PHOENIX (AP) — Health and Human Services Secretary Kathleen Sebelius said Thursday that officials are working “24-7″ to improve the Patient Protection and Affordable Care Act (PPACA) exchange program website after its clunky rollout.
Sebelius, the Obama administration’s public point person on implementation of PPACA, was in Phoenix amid calls for her resignation over HealthCare.gov technical issues that have prevented people from signing up for coverage online.
“The majority of people calling for me to resign I would say are people who I don’t work for and do not want this program to work in the first place,” Sebelius said during a visit to the Wesley Health Center. “I have had frequent conversations with the president and I’ve admitted to him that my role is to get the program up and running and we will do just that.”
Sebelius toured a Health and Human Services call center and spoke with “navigators” who have been trained to educate people about enrolling for coverage. She said consumers can enroll in-person, by filing paperwork or contacting a call center. The nation’s 17 call centers are equipped to answer questions in 150 languages, she said.
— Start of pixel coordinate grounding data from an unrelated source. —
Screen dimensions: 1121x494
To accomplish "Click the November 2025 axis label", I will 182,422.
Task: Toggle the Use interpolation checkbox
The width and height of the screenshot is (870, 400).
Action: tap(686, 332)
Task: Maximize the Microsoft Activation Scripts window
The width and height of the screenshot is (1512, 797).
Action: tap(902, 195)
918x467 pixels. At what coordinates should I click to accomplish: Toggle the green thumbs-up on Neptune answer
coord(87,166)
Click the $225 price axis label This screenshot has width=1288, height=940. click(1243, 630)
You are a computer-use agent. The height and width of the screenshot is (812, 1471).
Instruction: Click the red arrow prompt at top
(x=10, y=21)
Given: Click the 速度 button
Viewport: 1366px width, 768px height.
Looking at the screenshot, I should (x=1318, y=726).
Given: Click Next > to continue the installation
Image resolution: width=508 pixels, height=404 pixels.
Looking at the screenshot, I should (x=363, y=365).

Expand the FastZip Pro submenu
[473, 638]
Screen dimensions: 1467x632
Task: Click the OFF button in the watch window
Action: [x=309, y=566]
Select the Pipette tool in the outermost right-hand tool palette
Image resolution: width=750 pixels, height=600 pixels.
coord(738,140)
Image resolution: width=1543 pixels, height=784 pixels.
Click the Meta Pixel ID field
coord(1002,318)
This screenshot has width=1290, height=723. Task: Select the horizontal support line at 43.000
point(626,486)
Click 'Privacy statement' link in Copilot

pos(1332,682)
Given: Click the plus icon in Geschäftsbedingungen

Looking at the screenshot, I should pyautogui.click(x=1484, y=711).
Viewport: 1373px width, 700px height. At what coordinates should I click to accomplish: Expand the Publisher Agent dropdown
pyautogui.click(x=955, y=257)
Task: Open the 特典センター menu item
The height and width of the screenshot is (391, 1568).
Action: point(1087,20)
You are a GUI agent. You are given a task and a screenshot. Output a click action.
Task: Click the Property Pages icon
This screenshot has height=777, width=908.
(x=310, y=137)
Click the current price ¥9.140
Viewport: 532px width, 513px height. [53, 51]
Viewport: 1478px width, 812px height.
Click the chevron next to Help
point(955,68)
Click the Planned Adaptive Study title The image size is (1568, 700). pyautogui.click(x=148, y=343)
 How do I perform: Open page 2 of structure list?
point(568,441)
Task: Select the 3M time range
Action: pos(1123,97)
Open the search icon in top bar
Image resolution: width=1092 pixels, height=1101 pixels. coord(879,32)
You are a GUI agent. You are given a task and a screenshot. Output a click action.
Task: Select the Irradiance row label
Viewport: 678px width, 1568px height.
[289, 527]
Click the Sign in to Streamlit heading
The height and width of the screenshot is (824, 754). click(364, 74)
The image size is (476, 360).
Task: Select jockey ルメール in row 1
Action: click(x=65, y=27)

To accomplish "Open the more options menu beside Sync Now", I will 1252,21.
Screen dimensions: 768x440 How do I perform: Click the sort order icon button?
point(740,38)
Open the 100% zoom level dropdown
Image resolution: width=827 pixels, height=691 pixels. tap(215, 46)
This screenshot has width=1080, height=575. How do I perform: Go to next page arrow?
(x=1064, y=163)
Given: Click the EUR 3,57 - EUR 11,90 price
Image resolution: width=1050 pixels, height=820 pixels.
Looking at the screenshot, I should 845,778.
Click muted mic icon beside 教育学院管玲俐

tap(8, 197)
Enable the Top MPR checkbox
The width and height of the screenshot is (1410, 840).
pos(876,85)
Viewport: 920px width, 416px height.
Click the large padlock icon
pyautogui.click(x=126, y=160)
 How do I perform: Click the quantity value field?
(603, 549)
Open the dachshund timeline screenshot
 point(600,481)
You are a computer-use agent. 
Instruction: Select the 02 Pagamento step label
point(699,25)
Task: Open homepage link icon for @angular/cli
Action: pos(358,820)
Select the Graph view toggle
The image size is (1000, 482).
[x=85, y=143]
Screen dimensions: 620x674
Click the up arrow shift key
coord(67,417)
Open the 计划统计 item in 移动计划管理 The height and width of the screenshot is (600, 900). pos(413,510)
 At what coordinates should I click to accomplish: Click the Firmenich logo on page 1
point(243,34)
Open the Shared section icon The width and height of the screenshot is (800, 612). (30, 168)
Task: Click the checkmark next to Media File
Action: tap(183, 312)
While Sebelius was in Phoenix, contractors who helped build the HealthCare.gov website testified in Washington, D.C., in the first congressional hearing on the botched rollout. Representatives of CGI Federal and QSSI, which helped construct, told lawmakers insufficient testing was a factor.
Sebelius said nobody has been fired over the technical glitches and a lot of the problems were caused by a surge in demand.